First new helper in ASP.NET MVC 3 Beta I blogged about was chart helper. In this posting I will introduce you another cool helper that is called WebImage and that provides you with image manipulation functions. Also this helper is made for web and instead of messing with more complex GDI+ functions you can do a lot of stuff with images very easily.
Sample application demonstrates all the transformations that WebImage can do and you can use my solution to play with WebImage and see how it works. You can find all image stuff from ImageController and related views.
Feel free to download and play with it! :)
WebImage helper class
WebImage helper class let’s you show images in controller actions similarly to chart helper. Here you can see one very simple controller action that displays image.
public void GetImage()
{
new WebImage(ImagePath)
.Write();
}
Note that controller action does not return result. It clears response, and writes image correctly into it. After that content is sent to client and response ends.
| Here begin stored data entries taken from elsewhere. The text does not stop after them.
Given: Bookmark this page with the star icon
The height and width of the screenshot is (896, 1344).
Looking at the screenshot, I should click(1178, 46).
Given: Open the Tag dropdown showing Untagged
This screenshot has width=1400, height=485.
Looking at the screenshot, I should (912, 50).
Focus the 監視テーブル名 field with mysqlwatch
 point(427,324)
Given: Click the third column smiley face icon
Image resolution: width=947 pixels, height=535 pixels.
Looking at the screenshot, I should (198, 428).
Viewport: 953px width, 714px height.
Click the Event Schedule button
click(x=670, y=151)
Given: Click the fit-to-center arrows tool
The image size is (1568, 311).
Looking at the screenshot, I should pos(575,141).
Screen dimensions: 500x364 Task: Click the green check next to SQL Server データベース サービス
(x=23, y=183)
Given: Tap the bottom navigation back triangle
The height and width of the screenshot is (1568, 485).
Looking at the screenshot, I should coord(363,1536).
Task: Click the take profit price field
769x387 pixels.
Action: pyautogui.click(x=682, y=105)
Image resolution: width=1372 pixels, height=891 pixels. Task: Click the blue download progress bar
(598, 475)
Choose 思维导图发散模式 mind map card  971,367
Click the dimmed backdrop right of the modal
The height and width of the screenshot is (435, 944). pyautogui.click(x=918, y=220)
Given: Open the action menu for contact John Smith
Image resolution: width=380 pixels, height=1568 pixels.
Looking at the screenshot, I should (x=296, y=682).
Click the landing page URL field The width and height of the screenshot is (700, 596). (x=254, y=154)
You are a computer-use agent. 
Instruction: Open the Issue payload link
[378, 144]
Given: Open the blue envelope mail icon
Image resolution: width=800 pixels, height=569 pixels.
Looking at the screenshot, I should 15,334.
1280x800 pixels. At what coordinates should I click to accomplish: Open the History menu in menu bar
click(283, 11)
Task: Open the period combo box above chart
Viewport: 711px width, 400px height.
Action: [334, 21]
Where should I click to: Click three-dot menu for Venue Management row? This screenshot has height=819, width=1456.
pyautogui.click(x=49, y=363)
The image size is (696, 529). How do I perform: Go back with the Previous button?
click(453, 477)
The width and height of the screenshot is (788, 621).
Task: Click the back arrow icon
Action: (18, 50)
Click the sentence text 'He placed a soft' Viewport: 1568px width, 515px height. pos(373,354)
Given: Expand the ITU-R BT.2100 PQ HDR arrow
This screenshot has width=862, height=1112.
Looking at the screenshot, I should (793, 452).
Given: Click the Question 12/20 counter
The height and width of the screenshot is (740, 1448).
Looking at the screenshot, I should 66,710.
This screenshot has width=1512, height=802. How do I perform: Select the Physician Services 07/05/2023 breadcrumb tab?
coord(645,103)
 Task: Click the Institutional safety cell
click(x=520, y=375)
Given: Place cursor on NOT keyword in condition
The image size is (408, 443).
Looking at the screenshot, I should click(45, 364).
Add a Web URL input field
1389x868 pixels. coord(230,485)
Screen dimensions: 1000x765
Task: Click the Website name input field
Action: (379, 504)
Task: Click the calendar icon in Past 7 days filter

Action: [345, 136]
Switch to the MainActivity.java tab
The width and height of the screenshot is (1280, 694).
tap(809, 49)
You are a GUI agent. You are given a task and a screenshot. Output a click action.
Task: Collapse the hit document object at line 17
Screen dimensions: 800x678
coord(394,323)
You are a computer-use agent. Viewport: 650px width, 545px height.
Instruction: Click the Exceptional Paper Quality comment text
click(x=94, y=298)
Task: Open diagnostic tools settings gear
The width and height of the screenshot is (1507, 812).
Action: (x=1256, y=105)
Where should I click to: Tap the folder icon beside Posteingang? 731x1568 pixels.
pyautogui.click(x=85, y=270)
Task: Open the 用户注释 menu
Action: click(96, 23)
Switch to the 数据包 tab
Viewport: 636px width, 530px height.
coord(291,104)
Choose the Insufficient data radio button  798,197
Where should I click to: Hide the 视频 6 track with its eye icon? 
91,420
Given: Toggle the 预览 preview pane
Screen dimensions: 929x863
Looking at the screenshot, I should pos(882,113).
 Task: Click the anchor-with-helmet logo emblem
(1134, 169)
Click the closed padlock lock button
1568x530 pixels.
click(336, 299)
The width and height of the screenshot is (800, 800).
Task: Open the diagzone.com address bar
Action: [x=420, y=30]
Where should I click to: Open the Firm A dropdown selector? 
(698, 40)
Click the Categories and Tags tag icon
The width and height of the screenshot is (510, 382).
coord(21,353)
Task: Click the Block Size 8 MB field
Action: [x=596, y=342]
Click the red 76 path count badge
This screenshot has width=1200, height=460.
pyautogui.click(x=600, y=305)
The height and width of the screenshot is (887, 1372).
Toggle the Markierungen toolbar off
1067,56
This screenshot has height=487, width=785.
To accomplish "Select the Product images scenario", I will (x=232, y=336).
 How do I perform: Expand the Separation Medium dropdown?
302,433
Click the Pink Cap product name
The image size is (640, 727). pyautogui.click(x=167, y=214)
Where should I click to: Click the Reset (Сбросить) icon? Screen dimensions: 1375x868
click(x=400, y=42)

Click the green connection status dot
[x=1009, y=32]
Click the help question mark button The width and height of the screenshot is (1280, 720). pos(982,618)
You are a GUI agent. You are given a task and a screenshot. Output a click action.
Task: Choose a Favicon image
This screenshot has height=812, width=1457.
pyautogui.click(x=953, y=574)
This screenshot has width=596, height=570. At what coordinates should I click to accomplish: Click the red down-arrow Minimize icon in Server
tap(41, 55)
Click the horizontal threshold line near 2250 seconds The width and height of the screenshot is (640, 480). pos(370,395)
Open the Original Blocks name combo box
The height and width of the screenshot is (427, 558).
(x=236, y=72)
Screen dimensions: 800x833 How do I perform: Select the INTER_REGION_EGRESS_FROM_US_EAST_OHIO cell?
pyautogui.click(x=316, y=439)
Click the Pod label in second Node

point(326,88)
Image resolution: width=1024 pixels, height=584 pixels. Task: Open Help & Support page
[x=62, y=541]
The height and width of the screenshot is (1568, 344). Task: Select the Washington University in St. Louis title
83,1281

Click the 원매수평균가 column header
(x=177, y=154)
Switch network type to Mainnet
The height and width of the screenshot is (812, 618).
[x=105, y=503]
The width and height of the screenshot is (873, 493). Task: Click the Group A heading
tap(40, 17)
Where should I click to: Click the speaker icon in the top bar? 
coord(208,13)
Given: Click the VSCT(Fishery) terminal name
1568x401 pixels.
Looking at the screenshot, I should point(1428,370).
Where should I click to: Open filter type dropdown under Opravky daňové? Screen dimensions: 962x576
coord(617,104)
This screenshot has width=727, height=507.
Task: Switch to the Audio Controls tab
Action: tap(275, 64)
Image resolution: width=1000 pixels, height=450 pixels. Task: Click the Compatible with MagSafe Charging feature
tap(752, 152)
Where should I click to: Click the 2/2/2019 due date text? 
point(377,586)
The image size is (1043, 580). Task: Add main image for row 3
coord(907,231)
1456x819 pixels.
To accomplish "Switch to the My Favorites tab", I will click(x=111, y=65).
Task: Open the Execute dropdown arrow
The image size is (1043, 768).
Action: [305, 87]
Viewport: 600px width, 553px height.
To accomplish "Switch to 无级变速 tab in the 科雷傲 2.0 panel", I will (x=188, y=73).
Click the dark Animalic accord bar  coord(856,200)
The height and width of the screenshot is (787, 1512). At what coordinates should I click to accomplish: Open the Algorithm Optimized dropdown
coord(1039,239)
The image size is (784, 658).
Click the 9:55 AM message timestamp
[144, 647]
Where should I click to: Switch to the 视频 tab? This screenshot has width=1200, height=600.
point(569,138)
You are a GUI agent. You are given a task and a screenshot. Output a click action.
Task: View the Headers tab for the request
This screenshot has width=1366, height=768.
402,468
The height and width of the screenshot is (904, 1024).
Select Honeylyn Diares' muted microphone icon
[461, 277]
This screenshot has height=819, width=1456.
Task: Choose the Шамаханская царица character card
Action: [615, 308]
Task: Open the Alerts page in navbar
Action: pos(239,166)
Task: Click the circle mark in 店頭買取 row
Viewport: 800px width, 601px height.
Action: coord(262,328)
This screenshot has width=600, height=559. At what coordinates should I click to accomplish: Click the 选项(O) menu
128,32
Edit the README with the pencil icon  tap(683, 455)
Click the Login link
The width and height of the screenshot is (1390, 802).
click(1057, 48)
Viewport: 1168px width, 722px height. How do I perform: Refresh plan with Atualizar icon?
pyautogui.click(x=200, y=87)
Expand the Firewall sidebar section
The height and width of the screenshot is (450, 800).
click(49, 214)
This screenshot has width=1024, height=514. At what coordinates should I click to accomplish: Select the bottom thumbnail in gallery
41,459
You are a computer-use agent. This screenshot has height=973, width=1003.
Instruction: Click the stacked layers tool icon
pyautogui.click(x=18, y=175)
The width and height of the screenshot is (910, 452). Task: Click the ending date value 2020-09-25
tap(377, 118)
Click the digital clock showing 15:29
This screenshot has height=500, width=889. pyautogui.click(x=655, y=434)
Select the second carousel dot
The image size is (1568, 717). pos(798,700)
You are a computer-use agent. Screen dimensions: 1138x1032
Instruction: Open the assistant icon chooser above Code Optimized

I am using ImagePath property because my controller has about nine methods that output image. ImagePath property is defined as follows.
public string ImagePath
{
get
{
var server = ControllerContext.HttpContext.Server;
var imagePath = server.MapPath("~/images/bunny-peanuts.jpg");
return imagePath;
}
}
Image transformations
Right now WebImages provides us with the following image transformations:
- cropping,
- horizontal flip,
- vertical flip,
- resize,
- rotate left,
- rotate right,
- text watermark,
- image watermark.
All these transformations can be also found from my sample application.
Controller actions
Those of you who just want to see the code – here are all the controller actions that output image with some transform.
public void GetCropped()
{
new WebImage(ImagePath)
.Crop(50, 50, 50, 50) // crop 50px from all sides
.Write();
}
public void GetHorizontalFlip()
{
new WebImage(ImagePath)
.FlipHorizontal()
.Write();
}
public void GetVerticalFlip()
{
new WebImage(ImagePath)
.FlipVertical()
.Write();
}
public void GetResized()
{
new WebImage(ImagePath)
.Resize(200, 200) // resize image to 200x200 px
.Write();
}
public void GetRotateLeft()
{
new WebImage(ImagePath)
.RotateLeft()
.Write();
}
public void GetRotateRight()
{
new WebImage(ImagePath)
.RotateRight()
.Write();
}
public void GetTextWatermark()
{
new WebImage(ImagePath)
.AddTextWatermark("Watermark", "white", 14, "Bold")
.Write();
}
public void GetImageWatermark()
{
var watermarkPath = HttpContext.Server.MapPath("~/images/watermark.png");
var watermark = new WebImage(watermarkPath);
new WebImage(ImagePath)
.AddImageWatermark(watermark)
.Write();
}
As you can see all these methods are very simple and syntax is very short. By example, compare WebImage.Resize() to clean resize method given in my blog posting Resizing images without loss of quality. All other stuff in GDI+ is similar rocking on code. WebImage saves you from complex and hard to debug GDI+ code.
View Comments (5)
Very nice info! :)
Thanks for sharing...
One of the requirements is to be able to crop, rotate etc. images within an application
This is a Visual Studio 2010 4.0 net framework web application. Thus ASP.NET with C#
Okay. Could this be used for Enterprise level, and be robust and scalable. We are going to be dealing with 1000s of images.
Any thoughts on the performance / reliability / scalability / and flexibility?
Thanks , Tom
Hi Tom!
Thanks for question. I have made no comparisons between this helper and other graphics manipulation methods. Also I have made no comparisons between different graphic libraries.
If you are building something serious that must scale well I suggest you to also look for special solutions and services.
Great. That's what i am still looking for my project.
Thanks
Resize method gives me an image where the quality is not good as the orginal.